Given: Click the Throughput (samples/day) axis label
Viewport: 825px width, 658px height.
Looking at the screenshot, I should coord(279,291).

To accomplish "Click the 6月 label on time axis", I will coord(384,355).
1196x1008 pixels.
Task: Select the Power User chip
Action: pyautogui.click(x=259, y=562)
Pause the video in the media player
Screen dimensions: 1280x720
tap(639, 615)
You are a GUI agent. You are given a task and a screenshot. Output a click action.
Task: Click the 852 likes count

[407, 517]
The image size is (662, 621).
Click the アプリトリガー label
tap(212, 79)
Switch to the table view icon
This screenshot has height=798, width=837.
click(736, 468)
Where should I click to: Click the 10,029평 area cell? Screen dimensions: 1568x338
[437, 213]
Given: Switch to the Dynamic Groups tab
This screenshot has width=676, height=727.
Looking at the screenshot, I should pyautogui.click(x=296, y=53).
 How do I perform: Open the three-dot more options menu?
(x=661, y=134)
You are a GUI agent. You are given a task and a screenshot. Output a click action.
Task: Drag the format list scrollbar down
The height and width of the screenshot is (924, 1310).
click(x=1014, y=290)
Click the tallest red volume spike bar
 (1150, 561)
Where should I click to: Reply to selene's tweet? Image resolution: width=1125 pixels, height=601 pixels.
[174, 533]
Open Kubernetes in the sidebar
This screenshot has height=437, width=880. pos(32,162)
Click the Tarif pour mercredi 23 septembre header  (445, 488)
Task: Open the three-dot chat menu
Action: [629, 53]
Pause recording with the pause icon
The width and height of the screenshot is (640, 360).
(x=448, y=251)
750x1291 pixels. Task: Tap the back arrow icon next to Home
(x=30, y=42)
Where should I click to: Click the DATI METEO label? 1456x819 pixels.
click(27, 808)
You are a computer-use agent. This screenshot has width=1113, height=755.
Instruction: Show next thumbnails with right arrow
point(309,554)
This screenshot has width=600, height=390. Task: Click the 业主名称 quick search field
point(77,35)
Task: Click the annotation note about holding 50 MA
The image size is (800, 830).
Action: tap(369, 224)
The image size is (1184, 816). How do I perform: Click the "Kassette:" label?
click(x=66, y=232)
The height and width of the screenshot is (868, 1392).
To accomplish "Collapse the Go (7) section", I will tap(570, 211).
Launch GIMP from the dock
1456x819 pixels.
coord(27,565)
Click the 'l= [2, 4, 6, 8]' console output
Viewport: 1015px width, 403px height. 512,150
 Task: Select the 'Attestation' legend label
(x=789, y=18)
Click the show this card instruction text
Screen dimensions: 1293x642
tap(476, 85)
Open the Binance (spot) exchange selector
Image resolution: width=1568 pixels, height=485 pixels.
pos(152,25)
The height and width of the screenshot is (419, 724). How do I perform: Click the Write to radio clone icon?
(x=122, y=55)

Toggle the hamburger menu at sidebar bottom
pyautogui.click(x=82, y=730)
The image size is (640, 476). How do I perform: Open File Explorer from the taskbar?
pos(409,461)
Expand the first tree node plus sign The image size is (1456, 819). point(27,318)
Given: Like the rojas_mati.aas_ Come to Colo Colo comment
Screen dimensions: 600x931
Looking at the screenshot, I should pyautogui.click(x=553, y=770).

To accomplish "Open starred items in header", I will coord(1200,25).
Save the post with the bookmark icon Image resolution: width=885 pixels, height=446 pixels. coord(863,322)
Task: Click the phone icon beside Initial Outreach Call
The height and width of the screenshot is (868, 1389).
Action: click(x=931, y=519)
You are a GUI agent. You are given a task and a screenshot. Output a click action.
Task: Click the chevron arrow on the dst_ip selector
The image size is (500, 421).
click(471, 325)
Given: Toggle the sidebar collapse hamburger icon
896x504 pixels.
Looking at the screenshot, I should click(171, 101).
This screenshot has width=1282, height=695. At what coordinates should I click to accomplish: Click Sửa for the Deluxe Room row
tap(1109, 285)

____

**Directive**
Rewrite the whole listing with "bookmark button" in place of "bookmark icon", leaving everything else as it is.

**The response**
Given: Click the Throughput (samples/day) axis label
Viewport: 825px width, 658px height.
Looking at the screenshot, I should coord(279,291).

To accomplish "Click the 6月 label on time axis", I will coord(384,355).
1196x1008 pixels.
Task: Select the Power User chip
Action: pyautogui.click(x=259, y=562)
Pause the video in the media player
Screen dimensions: 1280x720
tap(639, 615)
You are a GUI agent. You are given a task and a screenshot. Output a click action.
Task: Click the 852 likes count

[407, 517]
The image size is (662, 621).
Click the アプリトリガー label
tap(212, 79)
Switch to the table view icon
This screenshot has height=798, width=837.
click(736, 468)
Where should I click to: Click the 10,029평 area cell? Screen dimensions: 1568x338
[437, 213]
Given: Switch to the Dynamic Groups tab
This screenshot has width=676, height=727.
Looking at the screenshot, I should pyautogui.click(x=296, y=53).
 How do I perform: Open the three-dot more options menu?
(x=661, y=134)
You are a GUI agent. You are given a task and a screenshot. Output a click action.
Task: Drag the format list scrollbar down
The height and width of the screenshot is (924, 1310).
click(x=1014, y=290)
Click the tallest red volume spike bar
 (1150, 561)
Where should I click to: Reply to selene's tweet? Image resolution: width=1125 pixels, height=601 pixels.
[174, 533]
Open Kubernetes in the sidebar
This screenshot has height=437, width=880. pos(32,162)
Click the Tarif pour mercredi 23 septembre header  (445, 488)
Task: Open the three-dot chat menu
Action: [629, 53]
Pause recording with the pause icon
The width and height of the screenshot is (640, 360).
(x=448, y=251)
750x1291 pixels. Task: Tap the back arrow icon next to Home
(x=30, y=42)
Where should I click to: Click the DATI METEO label? 1456x819 pixels.
click(27, 808)
You are a computer-use agent. This screenshot has width=1113, height=755.
Instruction: Show next thumbnails with right arrow
point(309,554)
This screenshot has width=600, height=390. Task: Click the 业主名称 quick search field
point(77,35)
Task: Click the annotation note about holding 50 MA
The image size is (800, 830).
Action: tap(369, 224)
The image size is (1184, 816). How do I perform: Click the "Kassette:" label?
click(x=66, y=232)
The height and width of the screenshot is (868, 1392).
To accomplish "Collapse the Go (7) section", I will tap(570, 211).
Launch GIMP from the dock
1456x819 pixels.
coord(27,565)
Click the 'l= [2, 4, 6, 8]' console output
Viewport: 1015px width, 403px height. 512,150
 Task: Select the 'Attestation' legend label
(x=789, y=18)
Click the show this card instruction text
Screen dimensions: 1293x642
tap(476, 85)
Open the Binance (spot) exchange selector
Image resolution: width=1568 pixels, height=485 pixels.
pos(152,25)
The height and width of the screenshot is (419, 724). How do I perform: Click the Write to radio clone icon?
(x=122, y=55)

Toggle the hamburger menu at sidebar bottom
pyautogui.click(x=82, y=730)
The image size is (640, 476). How do I perform: Open File Explorer from the taskbar?
pos(409,461)
Expand the first tree node plus sign The image size is (1456, 819). point(27,318)
Given: Like the rojas_mati.aas_ Come to Colo Colo comment
Screen dimensions: 600x931
Looking at the screenshot, I should pyautogui.click(x=553, y=770).

To accomplish "Open starred items in header", I will coord(1200,25).
Save the post with the bookmark button Image resolution: width=885 pixels, height=446 pixels. coord(863,322)
Task: Click the phone icon beside Initial Outreach Call
The height and width of the screenshot is (868, 1389).
Action: click(x=931, y=519)
You are a GUI agent. You are given a task and a screenshot. Output a click action.
Task: Click the chevron arrow on the dst_ip selector
The image size is (500, 421).
click(471, 325)
Given: Toggle the sidebar collapse hamburger icon
896x504 pixels.
Looking at the screenshot, I should click(171, 101).
This screenshot has width=1282, height=695. At what coordinates should I click to accomplish: Click Sửa for the Deluxe Room row
tap(1109, 285)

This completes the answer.